**Problem to work on:** Copy out every one of the records below, requests included, and raise every number in the answers by 116. This covers the coordinates and the width and height stated in one answer.

____________

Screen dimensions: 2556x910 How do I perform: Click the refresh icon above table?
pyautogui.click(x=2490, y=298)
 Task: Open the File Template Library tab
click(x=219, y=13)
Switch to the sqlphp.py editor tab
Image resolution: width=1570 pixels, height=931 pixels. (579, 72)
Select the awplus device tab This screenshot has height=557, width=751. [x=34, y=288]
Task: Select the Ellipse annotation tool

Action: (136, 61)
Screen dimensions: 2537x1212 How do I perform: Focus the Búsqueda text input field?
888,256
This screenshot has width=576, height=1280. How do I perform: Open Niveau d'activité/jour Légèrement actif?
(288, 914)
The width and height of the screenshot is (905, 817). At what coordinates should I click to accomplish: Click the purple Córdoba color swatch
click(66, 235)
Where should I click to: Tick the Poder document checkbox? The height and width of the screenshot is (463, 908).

____________

**Response to the exercise:**
Screen dimensions: 2556x910 How do I perform: Click the refresh icon above table?
pyautogui.click(x=2606, y=414)
 Task: Open the File Template Library tab
click(x=335, y=129)
Switch to the sqlphp.py editor tab
Image resolution: width=1686 pixels, height=1047 pixels. (695, 188)
Select the awplus device tab This screenshot has height=557, width=751. [x=150, y=404]
Task: Select the Ellipse annotation tool

Action: (252, 177)
Screen dimensions: 2537x1212 How do I perform: Focus the Búsqueda text input field?
1004,372
This screenshot has width=576, height=1280. How do I perform: Open Niveau d'activité/jour Légèrement actif?
(404, 1030)
The width and height of the screenshot is (905, 817). At what coordinates should I click to accomplish: Click the purple Córdoba color swatch
click(182, 351)
Where should I click to: Tick the Poder document checkbox? The height and width of the screenshot is (463, 908).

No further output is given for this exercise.